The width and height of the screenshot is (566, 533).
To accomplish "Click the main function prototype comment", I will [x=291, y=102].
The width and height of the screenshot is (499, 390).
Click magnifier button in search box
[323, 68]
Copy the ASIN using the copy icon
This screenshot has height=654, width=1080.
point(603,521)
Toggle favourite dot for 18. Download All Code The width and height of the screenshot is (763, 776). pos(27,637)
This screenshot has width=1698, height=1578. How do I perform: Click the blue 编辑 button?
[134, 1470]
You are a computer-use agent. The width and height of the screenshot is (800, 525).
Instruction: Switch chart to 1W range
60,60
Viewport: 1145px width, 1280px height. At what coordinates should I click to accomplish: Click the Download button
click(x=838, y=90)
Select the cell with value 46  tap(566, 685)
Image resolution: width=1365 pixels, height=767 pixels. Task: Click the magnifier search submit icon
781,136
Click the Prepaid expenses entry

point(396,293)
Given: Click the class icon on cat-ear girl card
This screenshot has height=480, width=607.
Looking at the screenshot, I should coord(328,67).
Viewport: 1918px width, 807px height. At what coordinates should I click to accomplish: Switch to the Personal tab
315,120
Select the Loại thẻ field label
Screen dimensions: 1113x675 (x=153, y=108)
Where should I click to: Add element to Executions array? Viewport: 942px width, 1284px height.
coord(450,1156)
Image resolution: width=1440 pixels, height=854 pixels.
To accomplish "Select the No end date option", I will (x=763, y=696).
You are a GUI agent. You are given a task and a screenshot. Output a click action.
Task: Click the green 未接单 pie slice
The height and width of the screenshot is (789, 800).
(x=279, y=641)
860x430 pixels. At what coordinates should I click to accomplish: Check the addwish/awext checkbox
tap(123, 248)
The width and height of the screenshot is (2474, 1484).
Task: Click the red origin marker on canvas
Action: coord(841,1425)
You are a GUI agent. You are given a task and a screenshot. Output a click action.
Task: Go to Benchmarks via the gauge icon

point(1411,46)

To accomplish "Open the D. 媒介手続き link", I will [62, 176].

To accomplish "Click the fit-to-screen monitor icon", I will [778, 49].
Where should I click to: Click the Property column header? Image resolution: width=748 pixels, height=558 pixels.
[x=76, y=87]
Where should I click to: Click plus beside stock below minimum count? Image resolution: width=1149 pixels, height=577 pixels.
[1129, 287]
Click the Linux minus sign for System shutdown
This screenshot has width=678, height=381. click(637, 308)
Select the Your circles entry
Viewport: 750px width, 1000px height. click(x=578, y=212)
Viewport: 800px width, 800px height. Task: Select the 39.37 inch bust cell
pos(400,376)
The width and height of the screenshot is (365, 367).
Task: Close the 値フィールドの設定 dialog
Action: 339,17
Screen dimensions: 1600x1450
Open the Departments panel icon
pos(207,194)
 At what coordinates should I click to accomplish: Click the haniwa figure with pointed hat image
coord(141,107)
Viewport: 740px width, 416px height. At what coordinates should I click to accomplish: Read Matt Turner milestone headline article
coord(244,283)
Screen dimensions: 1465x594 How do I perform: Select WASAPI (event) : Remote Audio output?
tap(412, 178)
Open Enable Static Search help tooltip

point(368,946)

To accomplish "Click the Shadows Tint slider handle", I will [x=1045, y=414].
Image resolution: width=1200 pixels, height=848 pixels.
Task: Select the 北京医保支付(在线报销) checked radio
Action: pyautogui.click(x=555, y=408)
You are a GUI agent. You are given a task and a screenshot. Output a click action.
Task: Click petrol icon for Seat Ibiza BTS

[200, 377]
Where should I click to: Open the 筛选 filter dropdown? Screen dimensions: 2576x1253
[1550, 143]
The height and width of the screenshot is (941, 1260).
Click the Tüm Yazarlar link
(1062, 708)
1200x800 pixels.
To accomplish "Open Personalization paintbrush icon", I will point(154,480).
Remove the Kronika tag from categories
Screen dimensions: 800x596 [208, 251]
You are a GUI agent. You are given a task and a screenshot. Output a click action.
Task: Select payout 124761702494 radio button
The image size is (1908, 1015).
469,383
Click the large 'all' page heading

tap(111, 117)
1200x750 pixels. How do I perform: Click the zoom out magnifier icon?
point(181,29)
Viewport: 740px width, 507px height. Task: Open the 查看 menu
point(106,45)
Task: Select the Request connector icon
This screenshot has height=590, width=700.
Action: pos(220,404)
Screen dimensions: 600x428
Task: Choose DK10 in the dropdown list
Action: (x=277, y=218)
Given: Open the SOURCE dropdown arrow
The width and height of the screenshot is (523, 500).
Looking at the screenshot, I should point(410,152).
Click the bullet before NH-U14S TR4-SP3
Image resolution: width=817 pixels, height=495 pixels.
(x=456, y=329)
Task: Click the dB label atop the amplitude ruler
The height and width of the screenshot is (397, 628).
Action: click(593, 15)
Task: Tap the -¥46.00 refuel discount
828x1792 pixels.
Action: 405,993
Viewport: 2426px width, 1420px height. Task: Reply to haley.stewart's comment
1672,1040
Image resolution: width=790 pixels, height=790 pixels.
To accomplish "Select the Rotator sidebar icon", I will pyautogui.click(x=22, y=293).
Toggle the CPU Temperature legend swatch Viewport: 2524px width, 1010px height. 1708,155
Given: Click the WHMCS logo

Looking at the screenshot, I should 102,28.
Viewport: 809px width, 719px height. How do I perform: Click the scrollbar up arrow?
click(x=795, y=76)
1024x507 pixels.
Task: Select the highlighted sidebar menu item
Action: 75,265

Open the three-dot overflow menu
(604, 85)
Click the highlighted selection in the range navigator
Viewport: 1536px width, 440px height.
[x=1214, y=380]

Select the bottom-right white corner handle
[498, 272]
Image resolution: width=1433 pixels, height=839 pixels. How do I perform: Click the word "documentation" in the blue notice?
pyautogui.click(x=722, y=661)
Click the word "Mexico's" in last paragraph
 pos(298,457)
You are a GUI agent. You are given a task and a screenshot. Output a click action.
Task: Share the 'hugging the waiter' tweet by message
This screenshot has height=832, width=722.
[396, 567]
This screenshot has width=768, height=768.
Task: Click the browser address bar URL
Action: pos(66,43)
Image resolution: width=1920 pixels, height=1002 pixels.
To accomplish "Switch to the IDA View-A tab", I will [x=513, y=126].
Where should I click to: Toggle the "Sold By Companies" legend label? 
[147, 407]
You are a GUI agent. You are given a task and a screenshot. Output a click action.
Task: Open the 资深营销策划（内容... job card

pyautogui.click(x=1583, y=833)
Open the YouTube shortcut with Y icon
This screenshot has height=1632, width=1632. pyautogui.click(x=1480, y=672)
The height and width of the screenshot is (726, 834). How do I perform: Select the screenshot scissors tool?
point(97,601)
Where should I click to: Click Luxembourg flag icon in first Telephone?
########
=== TASK REQUIREMENTS ===
Retype all of the records above, word for word.

=== THE ANSWER ===
The width and height of the screenshot is (566, 533).
To accomplish "Click the main function prototype comment", I will [x=291, y=102].
The width and height of the screenshot is (499, 390).
Click magnifier button in search box
[323, 68]
Copy the ASIN using the copy icon
This screenshot has height=654, width=1080.
point(603,521)
Toggle favourite dot for 18. Download All Code The width and height of the screenshot is (763, 776). pos(27,637)
This screenshot has width=1698, height=1578. How do I perform: Click the blue 编辑 button?
[134, 1470]
You are a computer-use agent. The width and height of the screenshot is (800, 525).
Instruction: Switch chart to 1W range
60,60
Viewport: 1145px width, 1280px height. At what coordinates should I click to accomplish: Click the Download button
click(x=838, y=90)
Select the cell with value 46  tap(566, 685)
Image resolution: width=1365 pixels, height=767 pixels. Task: Click the magnifier search submit icon
781,136
Click the Prepaid expenses entry

point(396,293)
Given: Click the class icon on cat-ear girl card
This screenshot has height=480, width=607.
Looking at the screenshot, I should coord(328,67).
Viewport: 1918px width, 807px height. At what coordinates should I click to accomplish: Switch to the Personal tab
315,120
Select the Loại thẻ field label
Screen dimensions: 1113x675 (x=153, y=108)
Where should I click to: Add element to Executions array? Viewport: 942px width, 1284px height.
coord(450,1156)
Image resolution: width=1440 pixels, height=854 pixels.
To accomplish "Select the No end date option", I will (x=763, y=696).
You are a GUI agent. You are given a task and a screenshot. Output a click action.
Task: Click the green 未接单 pie slice
The height and width of the screenshot is (789, 800).
(x=279, y=641)
860x430 pixels. At what coordinates should I click to accomplish: Check the addwish/awext checkbox
tap(123, 248)
The width and height of the screenshot is (2474, 1484).
Task: Click the red origin marker on canvas
Action: coord(841,1425)
You are a GUI agent. You are given a task and a screenshot. Output a click action.
Task: Go to Benchmarks via the gauge icon

point(1411,46)

To accomplish "Open the D. 媒介手続き link", I will [62, 176].

To accomplish "Click the fit-to-screen monitor icon", I will [778, 49].
Where should I click to: Click the Property column header? Image resolution: width=748 pixels, height=558 pixels.
[x=76, y=87]
Where should I click to: Click plus beside stock below minimum count? Image resolution: width=1149 pixels, height=577 pixels.
[1129, 287]
Click the Linux minus sign for System shutdown
This screenshot has width=678, height=381. click(637, 308)
Select the Your circles entry
Viewport: 750px width, 1000px height. click(x=578, y=212)
Viewport: 800px width, 800px height. Task: Select the 39.37 inch bust cell
pos(400,376)
The width and height of the screenshot is (365, 367).
Task: Close the 値フィールドの設定 dialog
Action: 339,17
Screen dimensions: 1600x1450
Open the Departments panel icon
pos(207,194)
 At what coordinates should I click to accomplish: Click the haniwa figure with pointed hat image
coord(141,107)
Viewport: 740px width, 416px height. At what coordinates should I click to accomplish: Read Matt Turner milestone headline article
coord(244,283)
Screen dimensions: 1465x594 How do I perform: Select WASAPI (event) : Remote Audio output?
tap(412, 178)
Open Enable Static Search help tooltip

point(368,946)

To accomplish "Click the Shadows Tint slider handle", I will [x=1045, y=414].
Image resolution: width=1200 pixels, height=848 pixels.
Task: Select the 北京医保支付(在线报销) checked radio
Action: pyautogui.click(x=555, y=408)
You are a GUI agent. You are given a task and a screenshot. Output a click action.
Task: Click petrol icon for Seat Ibiza BTS

[200, 377]
Where should I click to: Open the 筛选 filter dropdown? Screen dimensions: 2576x1253
[1550, 143]
The height and width of the screenshot is (941, 1260).
Click the Tüm Yazarlar link
(1062, 708)
1200x800 pixels.
To accomplish "Open Personalization paintbrush icon", I will point(154,480).
Remove the Kronika tag from categories
Screen dimensions: 800x596 [208, 251]
You are a GUI agent. You are given a task and a screenshot. Output a click action.
Task: Select payout 124761702494 radio button
The image size is (1908, 1015).
469,383
Click the large 'all' page heading

tap(111, 117)
1200x750 pixels. How do I perform: Click the zoom out magnifier icon?
point(181,29)
Viewport: 740px width, 507px height. Task: Open the 查看 menu
point(106,45)
Task: Select the Request connector icon
This screenshot has height=590, width=700.
Action: pos(220,404)
Screen dimensions: 600x428
Task: Choose DK10 in the dropdown list
Action: (x=277, y=218)
Given: Open the SOURCE dropdown arrow
The width and height of the screenshot is (523, 500).
Looking at the screenshot, I should point(410,152).
Click the bullet before NH-U14S TR4-SP3
Image resolution: width=817 pixels, height=495 pixels.
(x=456, y=329)
Task: Click the dB label atop the amplitude ruler
The height and width of the screenshot is (397, 628).
Action: click(593, 15)
Task: Tap the -¥46.00 refuel discount
828x1792 pixels.
Action: 405,993
Viewport: 2426px width, 1420px height. Task: Reply to haley.stewart's comment
1672,1040
Image resolution: width=790 pixels, height=790 pixels.
To accomplish "Select the Rotator sidebar icon", I will pyautogui.click(x=22, y=293).
Toggle the CPU Temperature legend swatch Viewport: 2524px width, 1010px height. 1708,155
Given: Click the WHMCS logo

Looking at the screenshot, I should 102,28.
Viewport: 809px width, 719px height. How do I perform: Click the scrollbar up arrow?
click(x=795, y=76)
1024x507 pixels.
Task: Select the highlighted sidebar menu item
Action: 75,265

Open the three-dot overflow menu
(604, 85)
Click the highlighted selection in the range navigator
Viewport: 1536px width, 440px height.
[x=1214, y=380]

Select the bottom-right white corner handle
[498, 272]
Image resolution: width=1433 pixels, height=839 pixels. How do I perform: Click the word "documentation" in the blue notice?
pyautogui.click(x=722, y=661)
Click the word "Mexico's" in last paragraph
 pos(298,457)
You are a GUI agent. You are given a task and a screenshot. Output a click action.
Task: Share the 'hugging the waiter' tweet by message
This screenshot has height=832, width=722.
[396, 567]
This screenshot has width=768, height=768.
Task: Click the browser address bar URL
Action: pos(66,43)
Image resolution: width=1920 pixels, height=1002 pixels.
To accomplish "Switch to the IDA View-A tab", I will [x=513, y=126].
Where should I click to: Toggle the "Sold By Companies" legend label? 
[147, 407]
You are a GUI agent. You are given a task and a screenshot. Output a click action.
Task: Open the 资深营销策划（内容... job card

pyautogui.click(x=1583, y=833)
Open the YouTube shortcut with Y icon
This screenshot has height=1632, width=1632. pyautogui.click(x=1480, y=672)
The height and width of the screenshot is (726, 834). How do I perform: Select the screenshot scissors tool?
point(97,601)
Where should I click to: Click Luxembourg flag icon in first Telephone?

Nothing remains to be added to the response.